La maison était très ornée. Guillet de Saint-George parle d'un plafond peint par Charles Le Brun et de plusieurs ouvrages de sculpture dus à Gilles Guérin sur les dessins de Sarrazin. Hesselin avait fait graver sur la porte de son vestibule cette inscription d'une orgueilleuse modestie : Parva quidem sed [apta].

Le château de Chantemesle (puis Chantemerle[1] à l'époque d'Oberkampf), fut décoré par Jacques Sarrazin, qui y réalise des statues dont une Cérès mais aussi quelques tableaux, Gilles Guérin et Jean Blanchard, frère de Jacques Blanchard. Charles Le Brun y avait peint le plafond de la "salle à l'Italienne".

Hesselin avait acquis la propriété d'un M. de Chantemesle. Il la possédait avant 1638, d'après la date d'une convention qu'il passa à cette époque avec l'ordre de Malte, qui, comme possesseur de la commanderie de Saint-Jean-en-l'Ile, de Corbeil, avait Chantemesle dans sa censive[2]. Israël Sylvestre nous a laissé une vue de cette maison, mais elle ne doit pas en donner une idée très exacte.

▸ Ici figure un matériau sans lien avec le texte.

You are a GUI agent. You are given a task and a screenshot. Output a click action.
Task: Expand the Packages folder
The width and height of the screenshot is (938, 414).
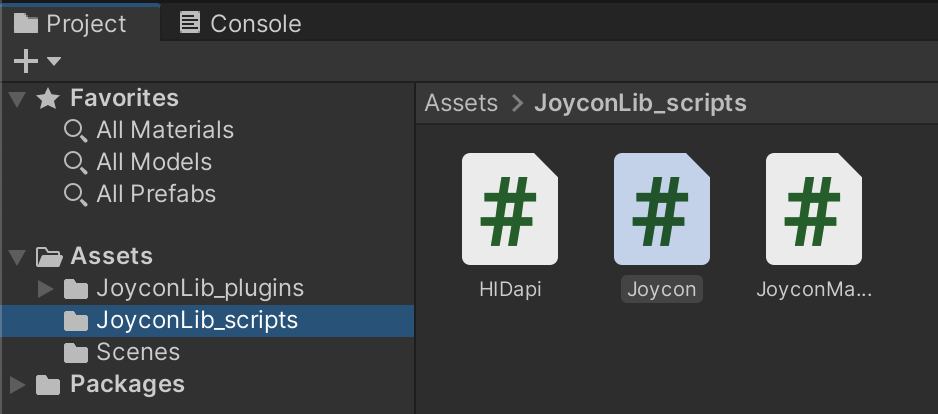point(17,385)
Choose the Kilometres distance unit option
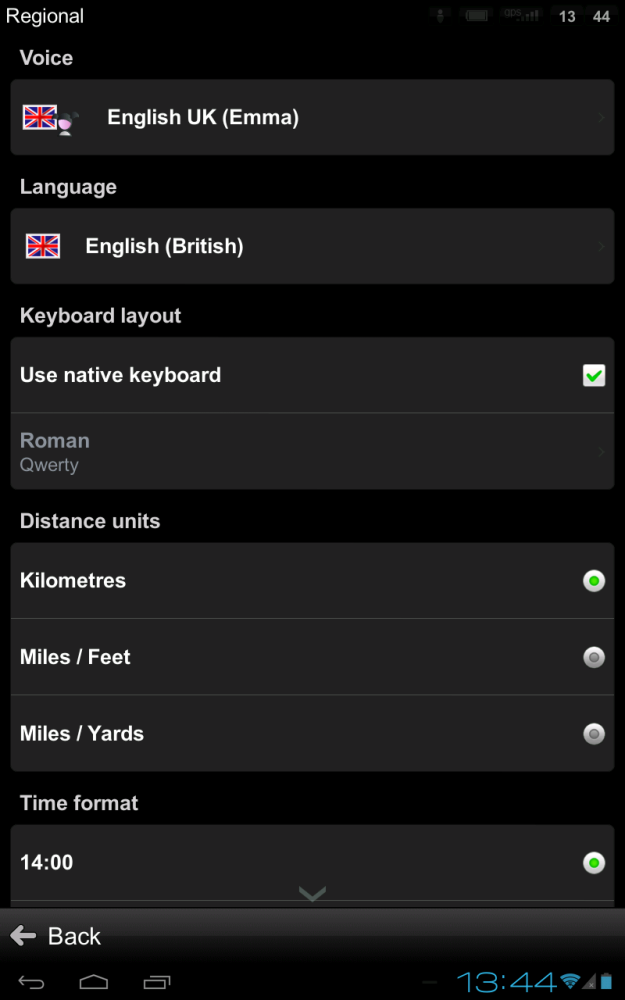625x1000 pixels. point(594,581)
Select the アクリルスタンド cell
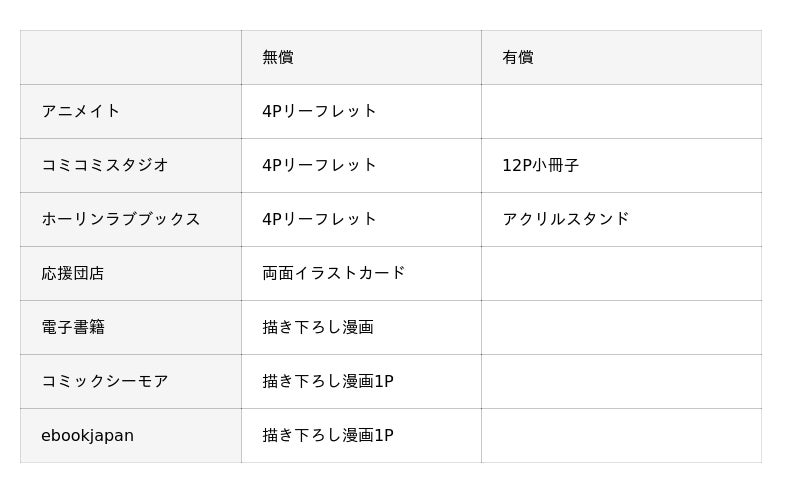Viewport: 800px width, 493px height. coord(566,219)
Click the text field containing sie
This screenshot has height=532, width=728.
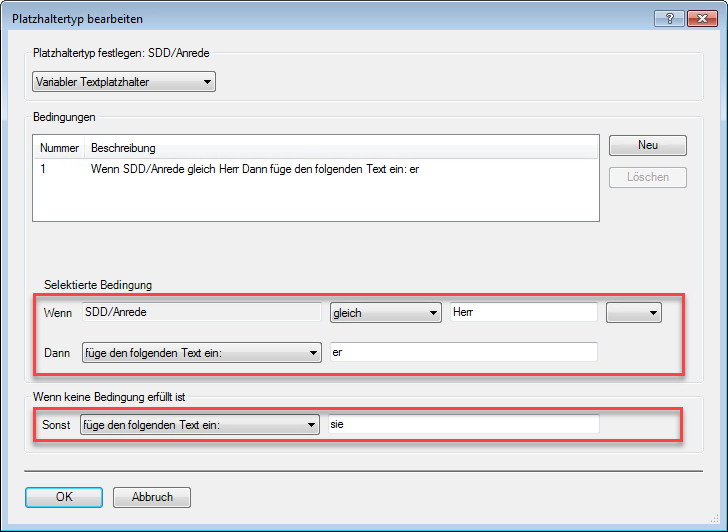pyautogui.click(x=463, y=425)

Le dessin est un peu confus et laisse mal deviner la disposition de l'édifice et de ses entourages. Il ne semble pas qu'Hesselin ait été le constructeur de Chantemesle, mais il y avait fait de grands travaux.

Un jardin d'eaux avec des "machines", unanimement célébré

La gravure du domaine au début du XVIIe siècle donne la légende suivante :

"Veuë et Perspective de la Maison de Chantemesle, lieu tres curieux pour les Jardinages et Cascades d'Eaux, et du Village d'Essonne, a sept lieües de Paris sur le chemin de Fontainebleau."[3]

Dans ses Antiquités de la ville de Paris ...., Sauval écrit :

"Je laisse là Essonne ou Chantemesle, si célèbre par tant de machines dont l'inventif Hesselin s'était servi, et tout de même Courances, qu'arrosent et embellissent quantité de canaux et de jets d'eau".

Cette phrase éclaire sur l'esprit des jardins de Chantemesle, qui sont alors comparés à ceux du château de Courances, c'est à dire des jardins à canaux. Quant aux jets d'eau, ils pouvaient être assez proches de ceux que l'on trouvait dans les jardins du château de Liancourt.

John Evelyn donne un peu plus de détails dans son journal de visite :

« Nous passâmes, dit-il, à Essonne, maison appartenante M. Hesselin, un grand curieux; nous y vîmes de bons tableaux, mais rien de si remarquable que ses jardins, ses fontaines, ses bassins, surtout celui de forme triangulaire, où l'eau arrive par une quantité de mascarons disposés tout autour. Il y a aussi une belle cascade avec de jolis bains... Sous une table de marbre, il y a une fontaine dont le jet figure des serpents qui s'entrelacent autour d'un globe»[2].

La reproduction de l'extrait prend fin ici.